The Google sister company devoted to artificial general intelligence parlayed its technology into a biomedical spin-off.
What’s new: DeepMind launched a startup called Isomorphic. The new company aims to build its business on AlphaFold 2, an ensemble of neural networks that finds the shapes of protein molecules, which determine their biological function. The company is hiring experts in AI, biology, medicinal chemistry, biophysics, and engineering.
How it works: Like DeepMind, Isomorphic is a subsidiary of Google’s parent company Alphabet. DeepMind CEO Demis Hassabis also leads the London-based spin-off.
- Isomorphic will build predictive models to investigate the medical potential of proteins, the interactions between them, and the ways they bind to receptors in the body.
- The company likely will sell its services to pharmaceutical companies rather than developing drugs itself, Hassabis told the healthcare website Stat.
Behind the news: AlphaFold 2 has analyzed the shapes of over 98 percent of proteins in the human body. It remains for scientists to validate its output through lab experiments.

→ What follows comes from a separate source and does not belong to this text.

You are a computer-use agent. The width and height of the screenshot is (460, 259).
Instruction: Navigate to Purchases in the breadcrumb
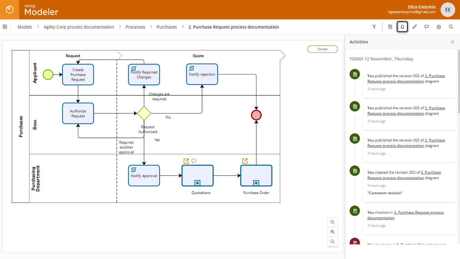(x=166, y=27)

- AlphaFold debuted in 2018, when it won an annual contest for predicting protein shapes.
- A revised version won again in 2020 2020 with an average error comparable to the width of an atom.
- DeepMind opened the system in July along with databases that detail the structure of hundreds of thousands of proteins.
Why it matters: Just 6.2 percent of drug candidates make it through clinical trials to market, and the cost of developing a successful medicine costs $1.3 billion on average. Isomorphic could wring trial and error out of the process, boosting success rates, cutting costs, and enriching drug-company customers.
We’re thinking: AlphaFold 2 is a big step forward for biomedicine, and deep learning promises further progress in areas like protein-protein interaction (how does a potential treatment interact with a target protein?) and protein dynamics (protein shapes aren’t static, and their motion can affect their properties). Much work by many determined researchers lies ahead to bridge the gap between lab and clinic.